I realize that IPv6 and pluggable transport information is something that we could also learn from looking at sanitized bridge descriptors. So, in theory, we don't have to include it in assignments.log. But it's quite useful to have all information that BridgeDB uses to make decisions in a single place. It's going to reduce complexity of analyses similar to #2866 (moved), and that means that more people might want to dive into them.
So, is a subring of the form transport=or,obfs2 sufficient to explain why BridgeDB gives out a certain subset of bridges to certain BridgeDB clients?
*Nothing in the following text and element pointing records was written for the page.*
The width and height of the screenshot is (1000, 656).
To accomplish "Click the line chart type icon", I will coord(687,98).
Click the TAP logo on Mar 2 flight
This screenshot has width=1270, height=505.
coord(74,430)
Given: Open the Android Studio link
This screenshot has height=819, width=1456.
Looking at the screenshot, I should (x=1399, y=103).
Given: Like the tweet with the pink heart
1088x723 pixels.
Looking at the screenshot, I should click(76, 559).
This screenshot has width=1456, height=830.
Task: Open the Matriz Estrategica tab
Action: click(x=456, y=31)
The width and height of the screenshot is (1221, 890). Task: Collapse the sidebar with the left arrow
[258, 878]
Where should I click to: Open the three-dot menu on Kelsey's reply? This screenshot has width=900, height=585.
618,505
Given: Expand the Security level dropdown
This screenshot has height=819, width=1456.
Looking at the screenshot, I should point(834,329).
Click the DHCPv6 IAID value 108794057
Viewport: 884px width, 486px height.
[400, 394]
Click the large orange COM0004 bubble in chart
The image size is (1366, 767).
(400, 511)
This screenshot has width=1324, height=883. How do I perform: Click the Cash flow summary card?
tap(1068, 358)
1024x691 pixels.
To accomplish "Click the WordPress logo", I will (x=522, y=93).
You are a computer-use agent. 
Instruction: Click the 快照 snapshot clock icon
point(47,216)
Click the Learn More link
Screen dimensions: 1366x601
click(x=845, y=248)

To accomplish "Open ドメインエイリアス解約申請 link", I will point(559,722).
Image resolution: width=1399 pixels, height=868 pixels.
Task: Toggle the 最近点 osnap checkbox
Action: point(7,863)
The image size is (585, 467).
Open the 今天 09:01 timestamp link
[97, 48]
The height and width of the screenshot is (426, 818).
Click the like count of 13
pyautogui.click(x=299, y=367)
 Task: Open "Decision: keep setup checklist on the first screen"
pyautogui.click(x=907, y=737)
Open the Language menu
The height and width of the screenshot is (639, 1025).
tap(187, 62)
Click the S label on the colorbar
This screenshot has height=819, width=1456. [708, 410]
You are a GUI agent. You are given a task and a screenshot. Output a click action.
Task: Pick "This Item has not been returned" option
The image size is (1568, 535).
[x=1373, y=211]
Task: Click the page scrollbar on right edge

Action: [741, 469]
This gets hairy; for example, consider the case where a bridge has an ipv4 address with port 443, and an ipv6 address without port 443.
True. This isn't only a problem of assignments.log, but of BridgeDB's operation in general. Is BridgeDB supposed to return at least 1 IPv6 bridge on port 443, or do we ignore ports until we have enough IPv6 bridges to be picky about the port? What if a bridge has port 8443 as primary OR port and uses a second IPv4 address (which isn't possible right now, but which is allowed by the spec) with port 443---would we put it in the "port 443" subring?
For simplicity, I'd say we should only put a bridge in the "port 443" subring and add an port=443 entry to assignments.log if the bridge's primary OR port is 443. Let's ignore "or-address" and "a" lines with respect to port 443 until we run into problems not giving out at least one bridge on that port. We can always make it more complex later.